In certain embodiments, S20 merges the first coincident bright spots on the plurality of combined images, including one or more matches of the first coincident bright spots in different combined images to obtain a set of bright spots corresponding to the sequencing template. Therefore, the method is beneficial to obtaining an accurate set of the bright spots corresponding to the template nucleic acid molecules one by one and building an accurate template based on the image information.
In certain embodiments, image M1, image N1, image P1, and image Q1 are obtained sequentially, and image M2, image N2, image P2, and image Q2 are obtained sequentially, i.e., image M1, image N1, image P1, and image Q1 are obtained in one round of sequencing reaction, image M2, image N2, image P2, and image Q2 are obtained in another round of sequencing reaction, and S10 includes: combining the images M1, M2, N1, N2, P1, P2, Q1 and Q2 at intervals of S images in pairs to obtain K combined images and matching bright spots on the combined images, and discarding non-coincident bright spots on the combined imagesS is an integer, 0-Smax,SmaxTotal number of images participating in the combination-4. It can be calculated that K ═ [ (total number of images participating in the combination B-S-1) +1](total number of images participating in the combination B-S-1)/2, i.e.

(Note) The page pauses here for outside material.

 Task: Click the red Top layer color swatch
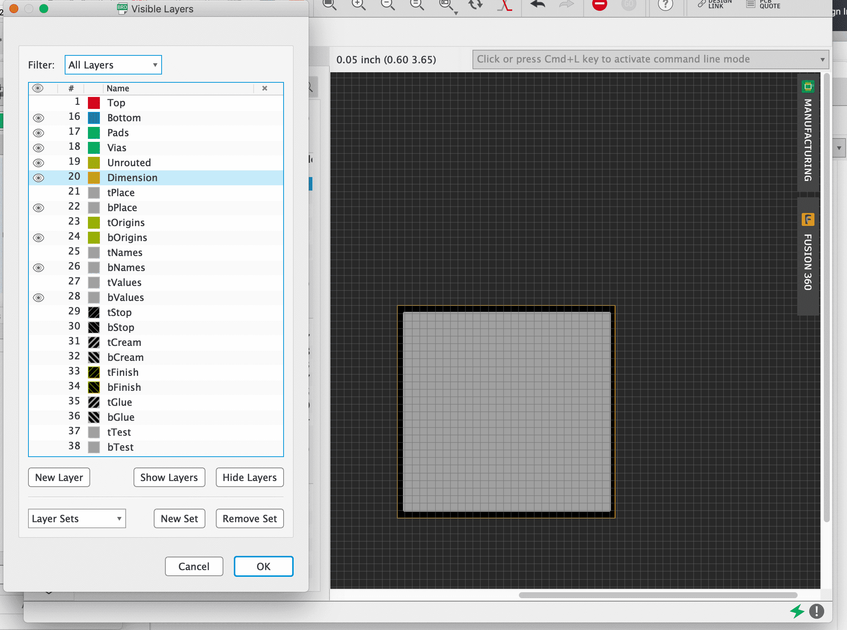click(x=94, y=103)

Figure GDA0003036720500000041
For example, when S is 2, K is 15. Thus, the complete sequencing template can be constructed by fully utilizing the image information as less as possible.

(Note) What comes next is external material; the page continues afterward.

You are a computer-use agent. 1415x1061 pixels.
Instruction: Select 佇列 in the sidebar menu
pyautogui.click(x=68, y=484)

The sequence comprises four times of base extension reactions for one round of sequencing reaction, namely each time the base extension reaction only contains one type of nucleotide analogue, preferably S is more than 1, more preferably S is more than 2, which is beneficial to avoiding or reducing the interference of noise brought by biochemical test factors on the construction of a sequencing template based on images and is beneficial to effectively and accurately determining the template.
In one embodiment, the total number of images participating in the combination is 12, and S is 2, so that a more complete sequencing template can be obtained, and the loss of off-line data (reads) is reduced.

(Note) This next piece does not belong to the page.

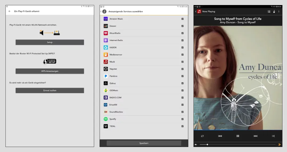Click the Speichern button

click(144, 143)
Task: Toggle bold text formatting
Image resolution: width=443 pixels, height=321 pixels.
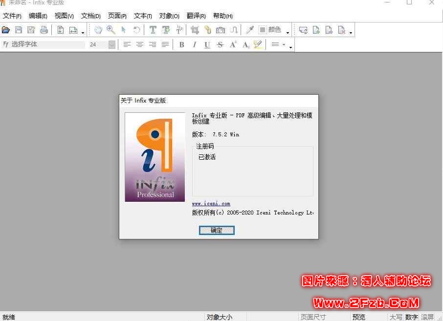Action: [x=181, y=45]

In another embodiment, the total number of images participating in the combination is 8, and S-2. When Repeat is 5, image Repeat1-5 (images of Repeat1 and Repeat 5) and Repeat2-5 are respectively subjected to overlapping bright spot matching, and then matching results are combined into a Template container (Template; initially empty); in one example, since Repeat4 images are used for construction of reference images, to reduce the amount of computation, template construction starts with image Repeat 5; when Repeat is 6, overlapping bright spot matching is respectively carried out on the Repeat1-6, Repeat2-6 and Repeat3-6 of the images, and matching results are combined into Template; when Repeat is 7, respectively carrying out superposition bright spot matching on images Repeat1-7, Repeat2-7, Repeat3-7 and Repeat4-7, and combining matching results into Template; when Repeat is 8, overlapping bright spots of images Repeat1-8, Repeat2-8, Repeat3-8, Repeat4-8 and Repeat5-8 are matched, and matching results are combined into a Template; finally, counting the bright spots in all Template containers, and outputting, wherein each bright spot coordinate represents one chain, namely one reads. After the template is successfully constructed, the total number of reads TotalRead can be known. Fig. 2 is a schematic diagram of the process, the upper four images in fig. 2 are Repeat1, Repeat5, Repeat6 and Repeat7 in sequence, the middle image change shows the process and the result of the Repeat1 and Repeat5 overlapping bright spot matching, and the lower image shows the result of the Repeat1, Repeat5, Repeat6 and Repeat7 overlapping bright spot matching.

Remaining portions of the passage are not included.